Os regulamentos da próxima geração de unidades motrizes da Fórmula 1 vão permitir custos de desenvolvimento mais baixos do que os atuais e um motor mais amigo do ambiente, continuando a produzir mais de 1.000 cavalos de potência. Os novos regulamentos, aprovados recentemente, permitem ainda a entrada de mais fabricantes que se juntam a Mercedes, Ferrari e Renault. A Red Bull Powertrains e a Audi são, para já, os mais recentes fabricantes de unidades motrizes da Fórmula 1 para a época de 2026 e seguintes.
Já com o projeto em andamento, a Red Bull Powertrains tem pela frente uma tarefa desafiante para ter o motor pronto para 2026, segundo o seu diretor técnico Pierre Wache. “Penso que é um enorme desafio, claramente, pelo que vejo”, disse Wache. “Estou concentrado neste momento no campeonato atual, mas é claramente um desafio massivo, ainda mais, quando se começa do zero, como estão a fazer”.
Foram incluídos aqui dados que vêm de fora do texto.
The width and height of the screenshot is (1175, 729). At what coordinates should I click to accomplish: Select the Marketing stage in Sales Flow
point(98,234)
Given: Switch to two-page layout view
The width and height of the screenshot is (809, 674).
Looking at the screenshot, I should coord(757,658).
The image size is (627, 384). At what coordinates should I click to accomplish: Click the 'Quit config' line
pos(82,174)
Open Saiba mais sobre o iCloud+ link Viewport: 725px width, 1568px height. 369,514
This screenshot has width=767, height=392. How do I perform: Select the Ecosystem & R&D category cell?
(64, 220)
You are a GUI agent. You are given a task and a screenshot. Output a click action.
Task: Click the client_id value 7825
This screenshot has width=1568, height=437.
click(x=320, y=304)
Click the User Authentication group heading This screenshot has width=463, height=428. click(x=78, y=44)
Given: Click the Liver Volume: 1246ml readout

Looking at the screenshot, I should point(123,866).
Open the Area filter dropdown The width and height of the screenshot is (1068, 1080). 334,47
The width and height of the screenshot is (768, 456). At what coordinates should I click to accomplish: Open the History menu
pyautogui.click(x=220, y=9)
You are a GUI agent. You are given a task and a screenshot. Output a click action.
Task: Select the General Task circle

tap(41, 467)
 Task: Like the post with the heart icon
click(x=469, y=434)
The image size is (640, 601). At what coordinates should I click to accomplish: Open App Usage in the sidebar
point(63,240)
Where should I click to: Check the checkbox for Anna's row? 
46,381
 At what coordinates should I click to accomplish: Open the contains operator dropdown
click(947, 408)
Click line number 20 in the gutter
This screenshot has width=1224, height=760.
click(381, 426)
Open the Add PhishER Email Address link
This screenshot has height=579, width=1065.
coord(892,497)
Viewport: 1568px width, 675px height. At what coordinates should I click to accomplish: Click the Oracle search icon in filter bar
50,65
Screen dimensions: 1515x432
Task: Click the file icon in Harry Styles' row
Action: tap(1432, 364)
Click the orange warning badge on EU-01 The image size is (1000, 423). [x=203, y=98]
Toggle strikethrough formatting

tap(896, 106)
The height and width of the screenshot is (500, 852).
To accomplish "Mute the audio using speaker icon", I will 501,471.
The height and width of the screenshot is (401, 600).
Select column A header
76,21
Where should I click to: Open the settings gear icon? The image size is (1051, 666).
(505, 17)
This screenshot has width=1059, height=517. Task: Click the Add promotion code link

A Porsche esteve interessada na compra de 50% da Red Bull com a RBPT incluída, mas com o acordo desfeito, a estrutura de Milton Keynes enfrente este desafio sozinha, mantendo a parceria técnica com a Honda. “Coloca-se tudo no lugar, vê-se o edifício que montaram, o número de dinómetros”, acrescentou Wache. “O número de pessoas que têm agora. Nesta área, a curva de aprendizagem é muito íngreme”.
Após o início do projeto da Red Bull, a estrutura anunciou a contratação de vários elementos de alto nível do departamento de motores do seu rival da Fórmula 1, a Mercedes HPP.